▶ [Work instruction]:
Below are records; count the lines that contain "computer" and state only that count.

(Stored data entries)

────────────────

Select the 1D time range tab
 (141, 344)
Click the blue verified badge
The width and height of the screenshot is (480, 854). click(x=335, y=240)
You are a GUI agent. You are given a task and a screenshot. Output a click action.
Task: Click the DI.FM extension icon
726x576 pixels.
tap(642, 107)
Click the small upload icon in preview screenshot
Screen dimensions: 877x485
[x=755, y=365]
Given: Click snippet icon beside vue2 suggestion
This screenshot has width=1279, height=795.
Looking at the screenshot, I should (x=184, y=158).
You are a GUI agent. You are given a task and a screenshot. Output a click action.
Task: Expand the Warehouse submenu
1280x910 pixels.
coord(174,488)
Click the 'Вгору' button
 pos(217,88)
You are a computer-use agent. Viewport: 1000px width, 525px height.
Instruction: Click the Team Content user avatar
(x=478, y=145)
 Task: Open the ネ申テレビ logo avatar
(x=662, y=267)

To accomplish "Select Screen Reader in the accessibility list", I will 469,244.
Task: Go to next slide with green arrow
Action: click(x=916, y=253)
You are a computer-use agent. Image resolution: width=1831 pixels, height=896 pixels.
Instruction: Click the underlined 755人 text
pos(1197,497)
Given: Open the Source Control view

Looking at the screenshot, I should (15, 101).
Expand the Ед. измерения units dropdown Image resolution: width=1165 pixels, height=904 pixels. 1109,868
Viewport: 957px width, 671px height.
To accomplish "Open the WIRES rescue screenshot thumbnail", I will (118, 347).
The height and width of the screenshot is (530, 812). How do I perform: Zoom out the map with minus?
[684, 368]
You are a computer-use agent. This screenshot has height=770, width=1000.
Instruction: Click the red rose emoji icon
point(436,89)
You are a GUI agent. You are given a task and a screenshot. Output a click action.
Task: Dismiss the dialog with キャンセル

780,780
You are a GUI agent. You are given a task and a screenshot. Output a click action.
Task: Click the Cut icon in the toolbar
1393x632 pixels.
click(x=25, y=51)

────────────────

▶ [Answer to the exercise]:
3